Steroid Sulfatase Deficiency: Enzymatic Studies Using Placenta and Leucocytes in One Family

Various placcntal and leucocyte enzyme activities were determined in a male newborn whose mother had decreased urinary E3 and serum total E3 levels during the course of pregnancy, suggesting placental sulfatase deficiency (PSD). Tests revealed that both placental steroid sulfatase (SS) and arylsulfatase C (ASC) were deficient but arylsulfatases A and 15 were normal. SS activity, as well as the levels of arylsulfatases A, B and C, were also determined in the newborn and his family members using leucocytes. SS and ASC activities were deficient in the newborn and one of his male cousins.
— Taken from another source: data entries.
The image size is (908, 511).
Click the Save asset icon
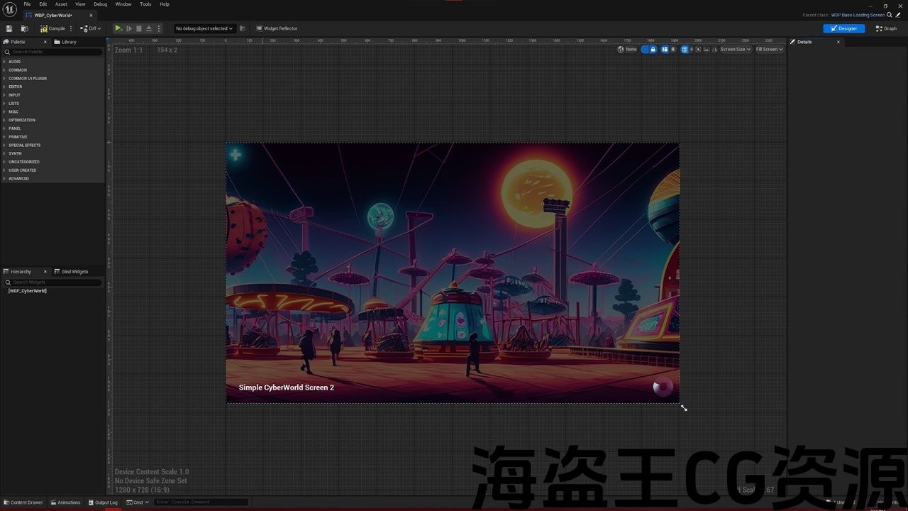(9, 28)
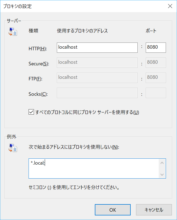Click the HTTP address field containing localhost
The width and height of the screenshot is (177, 220).
[x=97, y=47]
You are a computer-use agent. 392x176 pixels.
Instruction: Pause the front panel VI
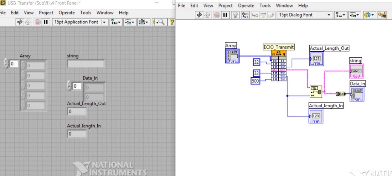46,22
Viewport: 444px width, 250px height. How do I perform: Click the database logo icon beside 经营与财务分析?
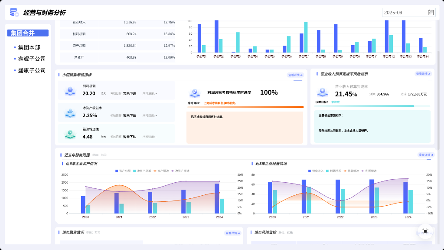click(14, 12)

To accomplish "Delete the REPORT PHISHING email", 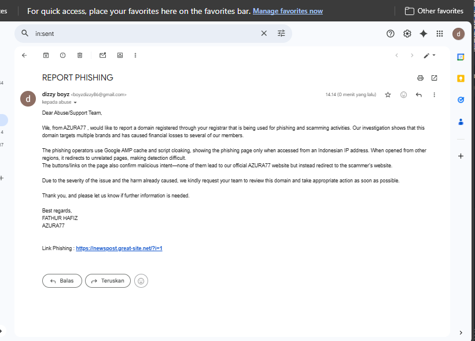I will pos(80,55).
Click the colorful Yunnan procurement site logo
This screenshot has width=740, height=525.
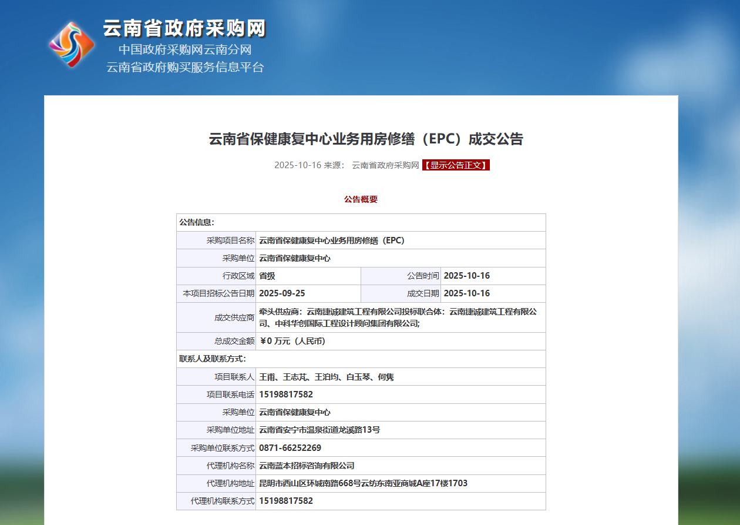point(72,45)
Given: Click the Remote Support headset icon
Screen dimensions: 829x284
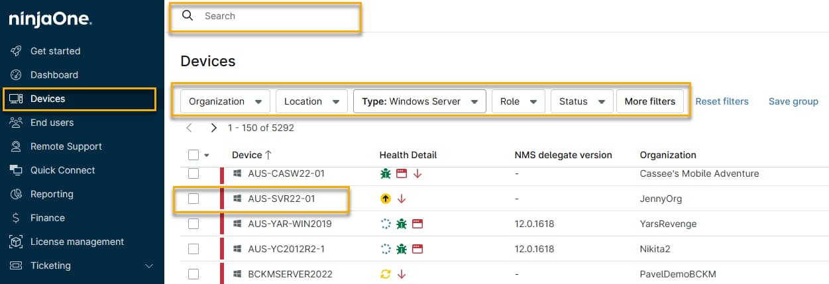Looking at the screenshot, I should (x=17, y=146).
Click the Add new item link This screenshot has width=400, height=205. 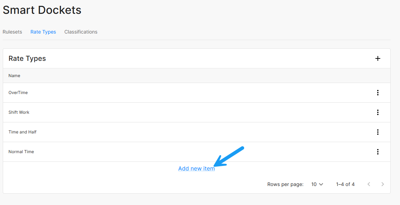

Both cases had cutaneous ichthyosis several weeks after birth. Leucocyte SS and ASC activities in the mother and grandmother of these two cases with steroid sulfatase deficiency (SSD) were 38% to 69% of the mean levels in the control. This, coupled with the results of the family investigation, strongly suggests that the deficiency is a sex-linked recessive hereditary condition. Control values for SS and ASC were higher in females than in males. These results indicate that the diagnosis of SSD and the screening of carriers can be made using both leucocytic SS and ASC activities. Estrogen E1, E2 and E3 levels were low in maternal and umbilical cord blood.